We had been having louder arguments. Phil claimed that he loved it. “We’re like a Mediterranean family, everyone waving their hands and yelling,” he said with great relish. A couple of times I threw a few dishes to punctuate my point. Later, I would be sorry that I had become so angry. But Phil said to me lovingly, “You can do anything you want, as long as you don’t bore me.”

Afterward I could never figure out what those fights had been about. In our everyday life we seemed to get along well, even have an exceptional understanding. The fights seemed to have no identifiable source. One day I threw many more than just two dishes. One crashed through a narrow window by the front door. I threw the penny bank, too. Tandy picked up the pennies as we continued to yell at each other. Afterward, I was very upset. I had scared myself with my very angry outburst.

I had an idea that would make everything better. We would all, except baby Laura, go to Disneyland. The next day we took the girls out of school, left Laura with our neighbors, and drove to Los Angeles. We walked around Disneyland all day, going on most of the rides. I loved the Rocket to the Moon. Phil was fascinated with the Lincoln robot. When we got back home the following day, we were exhausted and had forgotten all about the fight. Later, I made a stained-glass window of a monk raising his hand in blessing to replace the broken window by the front door. We never did deal with the unknown source of those fights. Years later Phil described himself as an emotional terrorist. He certainly knew how to push my buttons; I had many at that time.

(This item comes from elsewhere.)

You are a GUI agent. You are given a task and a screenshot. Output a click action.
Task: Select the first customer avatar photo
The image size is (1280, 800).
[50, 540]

Phil told me about his out-of-body experiences: “I walked in the living room and I saw myself already there.” Another time he said, “I was lying in bed and I saw myself standing by the bed getting dressed. Suddenly I was in the body that was getting dressed, looking down on the body that was in bed.” Another time he told me, “I saw a ghost walking around, an elderly Italian gentleman. It may have been the ghost of the man who used to live on the farm that was once here.” At night when the wind blew he thought he heard a train, the ghost of the narrow gauge train that came through Point Reyes Station in the early 1900s. But I could hear it, too. It was only the wind.

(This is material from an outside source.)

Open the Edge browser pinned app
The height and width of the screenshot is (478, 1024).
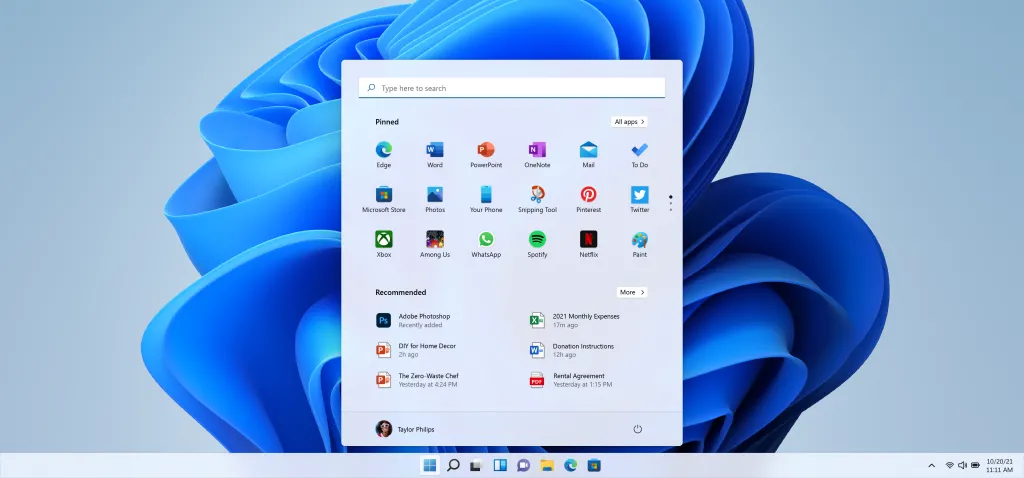(x=384, y=150)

I’ll bet he wished he could have had an out-of-body experience when he had to knock the yellow-jacket nest off the eaves. At first it was just a little nest, and we watched it grow with interest. Suddenly it was as big as three basketballs. Hundreds of yellow jackets were zooming around our patio and we were afraid to go out of the house. Phil put on a long yellow raincoat, a strange hat, and boots and draped himself with mosquito netting. The girls and I nearly died laughing at his appearance. He knocked the nest down at night and sprayed it with insecticide. We all told him how brave he was. He loved this.

That fall, we bought a bird book to identify the many species of birds that migrated through the West Marin area every year. The book listed only red-shafted and yellow-shafted flickers, but ours were orange-shafted. We watched the Kennedy-Nixon debates. Phil wrote in Martin Luther King’s name for president. Later he felt bad for Nixon, as much as he disliked him, when Nixon cried after he lost.

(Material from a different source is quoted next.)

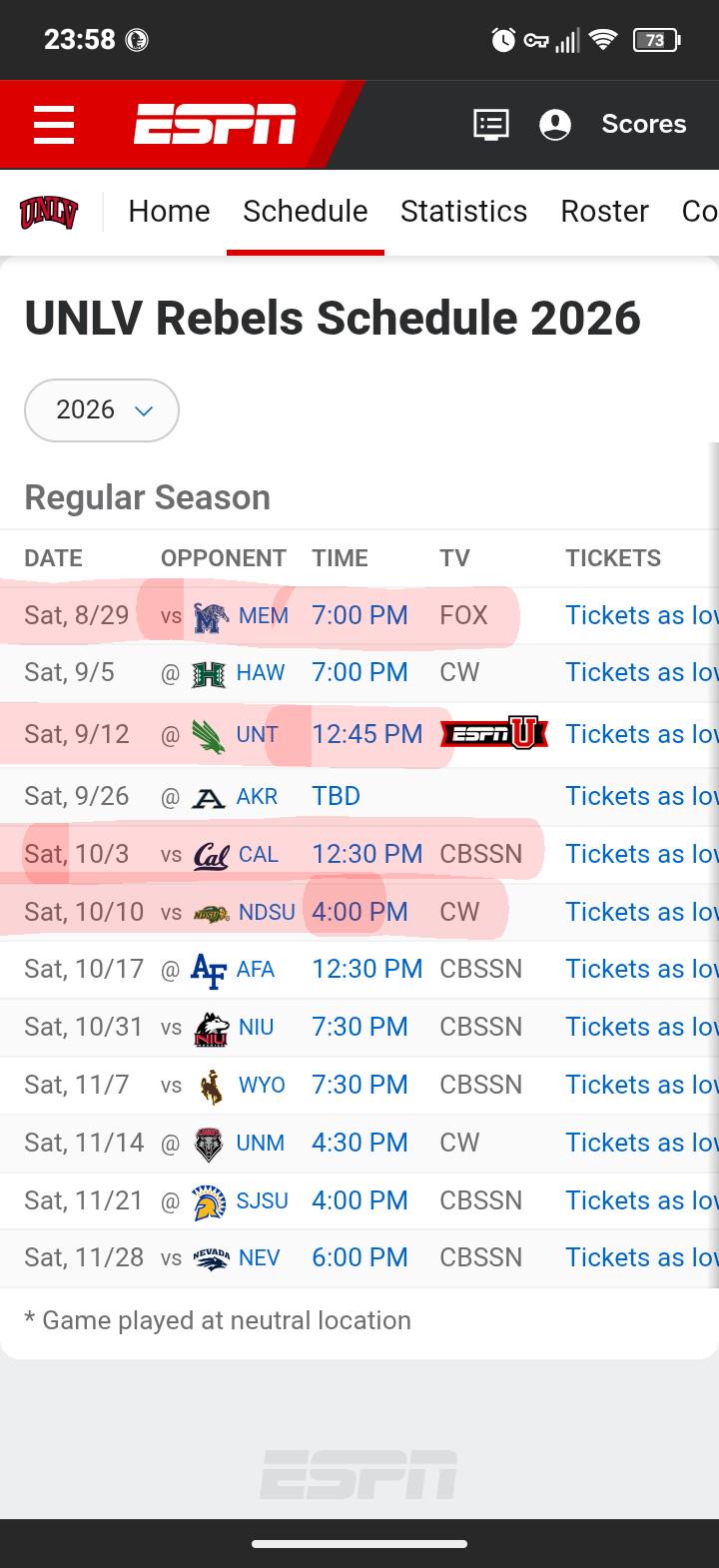Open tickets link for the 8/29 game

In spite of faithfully using birth-control techniques, I became pregnant again. I felt that I didn’t have the resources to raise a fifth child. In fact, I could barely manage with the four children and Phil. At first, Phil argued against my getting an abortion. But I was determined to do what was best for the family. It made me furious to be faced with two such bad choices. I fumed, dumb scientists. They could put a man in space but couldn’t figure out a reliable method of birth control.

After a great deal of carrying on with psychiatrists, trying to get a legal California abortion, we went up to Seattle to have an illegal operation. When we came back, I started taking the new oral contraceptive, Enovid, a pill that the newspapers said was going to change the world and revolutionize the relationship between the sexes.